Policy Tools for Environmental Management constructs a general framework for analyzing environmental issues, and develops concepts and techniques for managing environmental systems, within the context of environmental planning and policy within sustainable communities.
Science, Technology and Society (STS) - also called Science and Technology Studies - is an interdisciplinary field of study that seeks to understand how science and technology shape society and culture and how society and culture, in turn, shape the development of science and technology. These are fundamental issues that underlie questions of sustainability and community especially when developing technology solutions that depend on knowledge of social and environmental context. This course explores key topics, debates, and theoretical perspectives ion STS.
Environmental finance is concerned with finance and investment in the ecological environment and sustainable systems. It involves converting ecosystem services and products into financial instruments, which can be traded and sold, so as to establish a market price. This course will explore social, cultural and environmental dimensions of the financialization of environmental goods and services. The course will begin with an introduction to finance, introducing students to key terms, practices, and institutions.
This course aims to address the whole complexity of climate change, by bringing together the science of climate change, the analysis of impacts, and the economic and engineering strategies to reduce emissions. In this class, students will be actively engaged in exploring the scientific and economic issues underlying the threat of global climate change and the institutions engaged in negotiating an international response.

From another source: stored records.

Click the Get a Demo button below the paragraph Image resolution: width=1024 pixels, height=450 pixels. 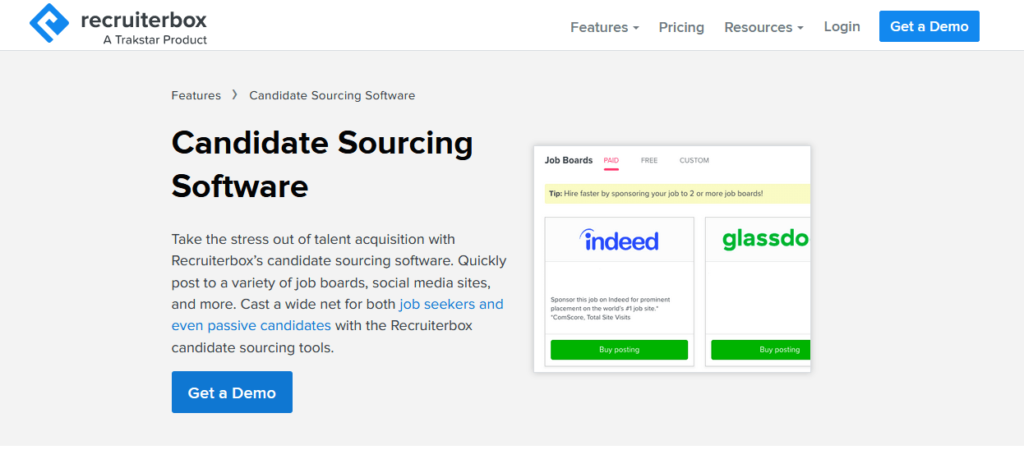232,392
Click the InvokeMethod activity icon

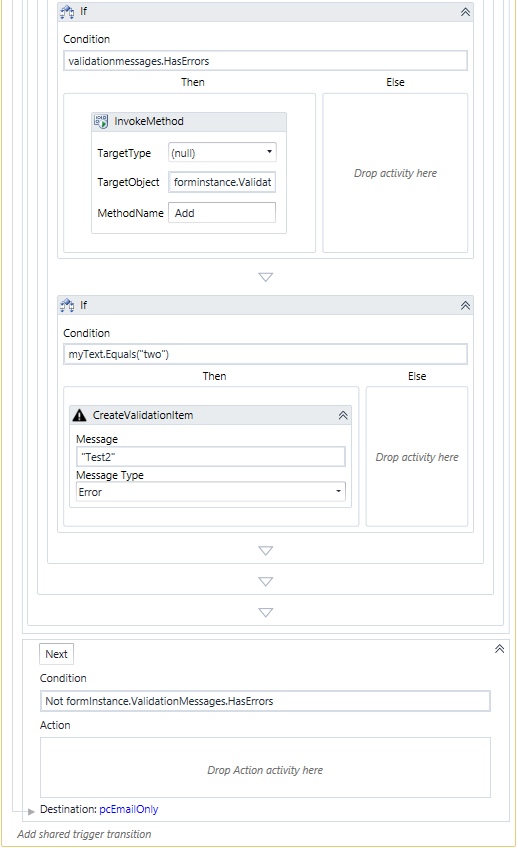(x=101, y=121)
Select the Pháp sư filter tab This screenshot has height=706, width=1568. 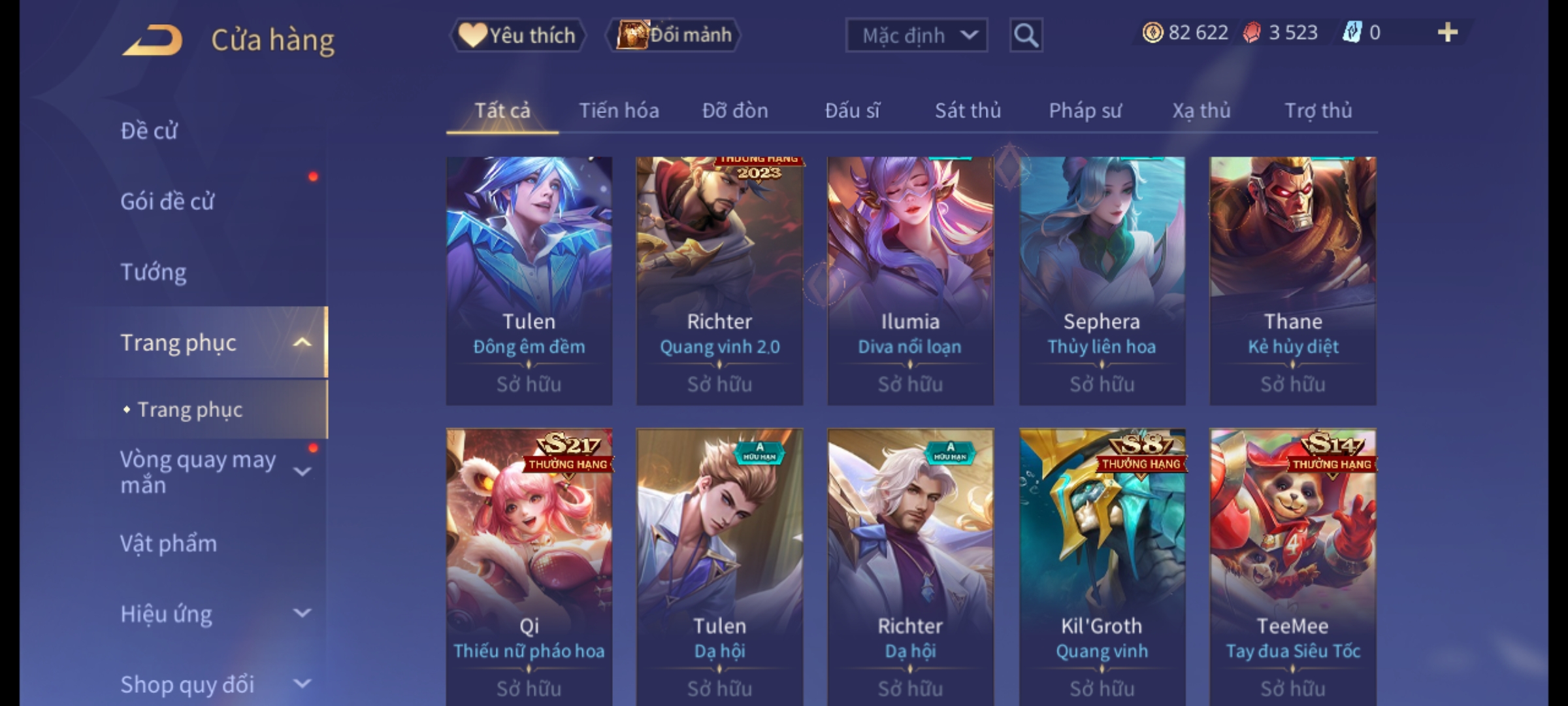click(1085, 110)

The goal of this course is to provide a solid introduction to the concept of sustainable growth and development. Students will learn how to professionally navigate the current debate on sustainability and to assess strategies to promote sustainable communities and a sustainable planet. The course will blend qualitative and quantitative analysis of sustainable development, with large use of data analysis to measure progress towards sustainable development. Special attention will be paid to the role of technological innovation.
This course cuts through myths that are pervasive in the media, in public opinion, and in statements by politicians. It will provide students with a theoretical basis from which to assess energy policy options, an understanding of how global energy markets work, and an overview of domestic and international energy policy. The course seeks to build group project skills, and students will produce a policy analysis of policy options related to an energy policy problem.
The course will focus on what constitutes effective environmental policy. First, we will analyze the evolution of environmental policy and actors in the environmental arena. Then, we will analyze why environmental policies are needed, discussing the issues of negative externalities and public goods. After that, we will discuss environmental policy instruments for addressing environmental issues at the local, regional, and global levels.